What is needed:
Reproduce, with no changes, the line where "Where should I click to: Open Spotlight" appears and every subsequent line of the listing, the last one included.
Records shown below:
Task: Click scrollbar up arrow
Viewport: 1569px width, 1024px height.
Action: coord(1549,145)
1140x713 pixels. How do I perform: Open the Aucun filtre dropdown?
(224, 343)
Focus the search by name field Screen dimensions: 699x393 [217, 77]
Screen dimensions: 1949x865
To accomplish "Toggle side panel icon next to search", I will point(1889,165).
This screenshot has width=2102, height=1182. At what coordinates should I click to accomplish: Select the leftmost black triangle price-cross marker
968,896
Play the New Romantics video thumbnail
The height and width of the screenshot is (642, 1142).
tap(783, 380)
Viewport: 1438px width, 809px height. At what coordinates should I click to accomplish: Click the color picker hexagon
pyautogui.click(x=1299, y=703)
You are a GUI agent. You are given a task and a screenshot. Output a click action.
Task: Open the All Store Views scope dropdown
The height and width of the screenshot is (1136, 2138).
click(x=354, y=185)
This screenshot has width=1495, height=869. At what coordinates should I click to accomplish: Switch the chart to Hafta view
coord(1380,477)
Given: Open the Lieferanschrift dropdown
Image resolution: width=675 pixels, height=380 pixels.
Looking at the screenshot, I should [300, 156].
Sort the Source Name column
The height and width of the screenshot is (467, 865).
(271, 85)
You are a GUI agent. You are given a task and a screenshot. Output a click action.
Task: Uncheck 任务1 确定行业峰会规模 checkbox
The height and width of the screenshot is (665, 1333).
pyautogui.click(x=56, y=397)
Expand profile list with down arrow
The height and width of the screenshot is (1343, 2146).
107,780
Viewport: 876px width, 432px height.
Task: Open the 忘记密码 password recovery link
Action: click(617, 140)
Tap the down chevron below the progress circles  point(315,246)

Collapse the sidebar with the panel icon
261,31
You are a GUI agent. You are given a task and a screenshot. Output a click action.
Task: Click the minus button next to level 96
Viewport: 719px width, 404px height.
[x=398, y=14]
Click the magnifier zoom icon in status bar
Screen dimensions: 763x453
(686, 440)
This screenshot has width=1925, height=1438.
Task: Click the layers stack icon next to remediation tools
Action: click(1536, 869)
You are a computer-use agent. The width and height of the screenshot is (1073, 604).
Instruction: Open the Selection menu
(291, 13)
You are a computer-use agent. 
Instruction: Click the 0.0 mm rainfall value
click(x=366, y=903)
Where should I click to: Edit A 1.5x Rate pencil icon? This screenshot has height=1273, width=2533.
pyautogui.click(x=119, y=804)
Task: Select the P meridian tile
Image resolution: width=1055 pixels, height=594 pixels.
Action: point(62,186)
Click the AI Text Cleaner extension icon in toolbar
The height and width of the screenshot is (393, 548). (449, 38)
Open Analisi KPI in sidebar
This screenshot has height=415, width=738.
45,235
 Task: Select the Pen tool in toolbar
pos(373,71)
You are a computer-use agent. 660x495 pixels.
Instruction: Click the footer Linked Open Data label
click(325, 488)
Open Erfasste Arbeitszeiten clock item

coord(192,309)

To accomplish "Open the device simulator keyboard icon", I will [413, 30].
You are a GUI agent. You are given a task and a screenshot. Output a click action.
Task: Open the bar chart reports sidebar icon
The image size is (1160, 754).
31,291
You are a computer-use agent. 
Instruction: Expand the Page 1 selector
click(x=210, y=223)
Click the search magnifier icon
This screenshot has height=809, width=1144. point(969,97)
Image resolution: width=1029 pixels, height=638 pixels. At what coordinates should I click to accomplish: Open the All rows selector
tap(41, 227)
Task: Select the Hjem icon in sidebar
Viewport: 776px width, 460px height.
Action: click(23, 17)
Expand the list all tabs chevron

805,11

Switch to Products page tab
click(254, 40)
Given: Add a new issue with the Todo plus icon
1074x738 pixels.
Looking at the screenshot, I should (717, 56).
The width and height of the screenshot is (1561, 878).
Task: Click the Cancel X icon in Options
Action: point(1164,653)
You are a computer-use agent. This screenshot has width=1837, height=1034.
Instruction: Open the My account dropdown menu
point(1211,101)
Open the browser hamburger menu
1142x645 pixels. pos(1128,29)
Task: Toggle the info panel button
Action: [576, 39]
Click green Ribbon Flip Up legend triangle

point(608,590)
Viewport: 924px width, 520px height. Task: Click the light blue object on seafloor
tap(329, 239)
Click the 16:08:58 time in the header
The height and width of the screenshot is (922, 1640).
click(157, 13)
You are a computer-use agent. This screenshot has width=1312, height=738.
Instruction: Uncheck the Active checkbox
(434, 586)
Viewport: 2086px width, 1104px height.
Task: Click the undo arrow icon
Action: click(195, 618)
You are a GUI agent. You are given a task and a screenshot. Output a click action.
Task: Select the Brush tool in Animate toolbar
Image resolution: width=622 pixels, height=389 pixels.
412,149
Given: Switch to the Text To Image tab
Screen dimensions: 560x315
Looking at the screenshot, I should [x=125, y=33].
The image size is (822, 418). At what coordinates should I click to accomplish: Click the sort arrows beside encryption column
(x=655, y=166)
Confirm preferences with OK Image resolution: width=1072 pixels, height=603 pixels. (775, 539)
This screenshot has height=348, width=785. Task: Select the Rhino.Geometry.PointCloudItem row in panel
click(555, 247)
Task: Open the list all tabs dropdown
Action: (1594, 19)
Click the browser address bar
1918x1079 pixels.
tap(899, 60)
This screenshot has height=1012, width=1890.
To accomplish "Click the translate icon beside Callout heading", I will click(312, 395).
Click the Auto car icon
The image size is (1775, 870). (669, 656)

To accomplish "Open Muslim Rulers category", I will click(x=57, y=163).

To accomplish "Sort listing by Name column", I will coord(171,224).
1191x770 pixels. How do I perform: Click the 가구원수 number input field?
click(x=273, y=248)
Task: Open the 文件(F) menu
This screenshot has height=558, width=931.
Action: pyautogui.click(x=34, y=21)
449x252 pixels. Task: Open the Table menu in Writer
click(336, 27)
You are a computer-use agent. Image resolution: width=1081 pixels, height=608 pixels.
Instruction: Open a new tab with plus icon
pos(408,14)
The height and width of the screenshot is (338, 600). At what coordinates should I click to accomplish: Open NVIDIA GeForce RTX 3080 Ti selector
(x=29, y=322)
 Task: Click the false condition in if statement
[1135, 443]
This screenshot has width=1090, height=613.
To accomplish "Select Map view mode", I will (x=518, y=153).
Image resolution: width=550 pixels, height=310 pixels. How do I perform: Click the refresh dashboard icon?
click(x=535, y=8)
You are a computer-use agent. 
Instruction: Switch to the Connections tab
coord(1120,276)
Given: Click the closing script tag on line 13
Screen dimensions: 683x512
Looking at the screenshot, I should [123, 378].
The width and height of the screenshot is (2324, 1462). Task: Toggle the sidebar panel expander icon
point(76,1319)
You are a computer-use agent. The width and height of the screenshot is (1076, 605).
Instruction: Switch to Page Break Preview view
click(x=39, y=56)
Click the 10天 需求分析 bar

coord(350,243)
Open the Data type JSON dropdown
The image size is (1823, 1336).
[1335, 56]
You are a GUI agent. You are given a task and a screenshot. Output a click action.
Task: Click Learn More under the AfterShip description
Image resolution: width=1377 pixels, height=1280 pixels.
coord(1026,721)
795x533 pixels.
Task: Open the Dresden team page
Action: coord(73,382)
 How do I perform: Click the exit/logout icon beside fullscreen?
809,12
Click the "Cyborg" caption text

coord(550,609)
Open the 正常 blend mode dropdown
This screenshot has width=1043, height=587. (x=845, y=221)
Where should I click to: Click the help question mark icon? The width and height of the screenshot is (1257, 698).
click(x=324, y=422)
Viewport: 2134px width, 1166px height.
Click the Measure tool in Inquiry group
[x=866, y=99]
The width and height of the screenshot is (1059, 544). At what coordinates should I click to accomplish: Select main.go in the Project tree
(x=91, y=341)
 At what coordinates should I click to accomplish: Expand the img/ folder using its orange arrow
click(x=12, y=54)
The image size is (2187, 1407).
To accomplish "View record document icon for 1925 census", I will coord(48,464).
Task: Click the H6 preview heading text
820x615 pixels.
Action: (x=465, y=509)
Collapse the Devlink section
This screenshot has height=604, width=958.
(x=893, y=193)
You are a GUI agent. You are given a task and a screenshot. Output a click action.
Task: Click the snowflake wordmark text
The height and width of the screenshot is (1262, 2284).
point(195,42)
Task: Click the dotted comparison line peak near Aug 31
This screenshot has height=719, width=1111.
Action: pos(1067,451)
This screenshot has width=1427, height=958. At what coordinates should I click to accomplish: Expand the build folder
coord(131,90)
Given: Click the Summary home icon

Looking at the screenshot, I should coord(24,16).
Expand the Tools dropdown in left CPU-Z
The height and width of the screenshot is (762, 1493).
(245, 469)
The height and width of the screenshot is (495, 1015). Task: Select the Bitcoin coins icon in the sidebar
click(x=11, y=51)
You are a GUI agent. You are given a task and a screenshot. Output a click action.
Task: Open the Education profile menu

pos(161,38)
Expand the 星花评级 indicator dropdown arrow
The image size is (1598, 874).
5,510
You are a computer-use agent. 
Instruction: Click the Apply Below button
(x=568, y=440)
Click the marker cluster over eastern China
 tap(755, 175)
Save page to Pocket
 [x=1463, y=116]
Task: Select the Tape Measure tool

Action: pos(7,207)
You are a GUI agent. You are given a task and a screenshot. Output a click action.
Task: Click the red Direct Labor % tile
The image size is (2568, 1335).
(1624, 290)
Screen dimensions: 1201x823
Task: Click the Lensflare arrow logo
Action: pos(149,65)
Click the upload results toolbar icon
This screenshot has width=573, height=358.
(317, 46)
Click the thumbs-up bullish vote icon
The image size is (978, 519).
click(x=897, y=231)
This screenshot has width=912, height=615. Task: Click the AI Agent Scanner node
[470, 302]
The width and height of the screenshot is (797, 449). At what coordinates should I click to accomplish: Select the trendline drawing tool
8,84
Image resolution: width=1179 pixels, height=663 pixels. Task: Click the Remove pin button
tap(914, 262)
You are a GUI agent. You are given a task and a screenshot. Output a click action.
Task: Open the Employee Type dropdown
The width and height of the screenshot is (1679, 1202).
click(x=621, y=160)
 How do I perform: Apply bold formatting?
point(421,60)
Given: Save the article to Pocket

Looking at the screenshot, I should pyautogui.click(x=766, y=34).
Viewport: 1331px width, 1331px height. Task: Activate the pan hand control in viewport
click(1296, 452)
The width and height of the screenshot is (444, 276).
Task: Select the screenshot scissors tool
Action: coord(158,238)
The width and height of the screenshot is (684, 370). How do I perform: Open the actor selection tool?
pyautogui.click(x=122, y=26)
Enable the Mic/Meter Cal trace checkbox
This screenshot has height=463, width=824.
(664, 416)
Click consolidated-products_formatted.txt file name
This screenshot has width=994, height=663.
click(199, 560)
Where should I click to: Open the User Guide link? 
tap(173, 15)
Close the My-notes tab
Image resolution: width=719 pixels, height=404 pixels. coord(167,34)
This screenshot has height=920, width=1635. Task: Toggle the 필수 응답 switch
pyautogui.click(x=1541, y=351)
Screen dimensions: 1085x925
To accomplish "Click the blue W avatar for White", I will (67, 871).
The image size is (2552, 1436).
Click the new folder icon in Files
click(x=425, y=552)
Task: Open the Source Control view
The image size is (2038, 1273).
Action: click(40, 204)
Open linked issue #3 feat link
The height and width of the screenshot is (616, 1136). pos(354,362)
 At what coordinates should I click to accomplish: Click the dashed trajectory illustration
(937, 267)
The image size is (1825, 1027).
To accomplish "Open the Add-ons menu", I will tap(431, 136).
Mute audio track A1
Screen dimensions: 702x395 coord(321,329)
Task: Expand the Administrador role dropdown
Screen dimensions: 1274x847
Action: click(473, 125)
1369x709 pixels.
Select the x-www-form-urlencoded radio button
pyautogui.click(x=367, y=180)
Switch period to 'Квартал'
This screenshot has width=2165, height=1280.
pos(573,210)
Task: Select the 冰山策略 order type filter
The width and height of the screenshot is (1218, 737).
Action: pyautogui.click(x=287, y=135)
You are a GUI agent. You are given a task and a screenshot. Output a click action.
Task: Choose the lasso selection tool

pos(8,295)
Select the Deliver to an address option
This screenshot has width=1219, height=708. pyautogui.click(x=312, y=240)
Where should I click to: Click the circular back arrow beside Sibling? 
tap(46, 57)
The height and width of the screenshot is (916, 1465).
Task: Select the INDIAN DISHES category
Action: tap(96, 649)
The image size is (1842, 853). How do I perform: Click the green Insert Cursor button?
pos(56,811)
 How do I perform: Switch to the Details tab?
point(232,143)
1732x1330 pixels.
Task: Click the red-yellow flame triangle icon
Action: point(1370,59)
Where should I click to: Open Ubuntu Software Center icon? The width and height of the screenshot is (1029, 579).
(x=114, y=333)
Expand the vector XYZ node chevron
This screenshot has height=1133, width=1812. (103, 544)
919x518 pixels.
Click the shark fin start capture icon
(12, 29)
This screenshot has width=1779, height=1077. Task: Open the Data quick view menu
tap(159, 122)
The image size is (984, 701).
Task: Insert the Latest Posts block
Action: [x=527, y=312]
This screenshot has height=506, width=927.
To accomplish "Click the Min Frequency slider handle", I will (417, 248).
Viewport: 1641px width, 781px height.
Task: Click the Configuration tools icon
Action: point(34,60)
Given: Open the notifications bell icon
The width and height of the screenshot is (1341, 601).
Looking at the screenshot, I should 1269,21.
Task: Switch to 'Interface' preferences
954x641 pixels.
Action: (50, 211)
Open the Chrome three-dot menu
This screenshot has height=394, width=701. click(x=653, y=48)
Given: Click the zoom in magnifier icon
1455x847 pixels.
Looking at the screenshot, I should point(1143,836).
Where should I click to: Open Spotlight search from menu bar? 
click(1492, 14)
End of Records shown.
Task result:
Where should I click to: Open Spotlight search from menu bar? 
click(1492, 14)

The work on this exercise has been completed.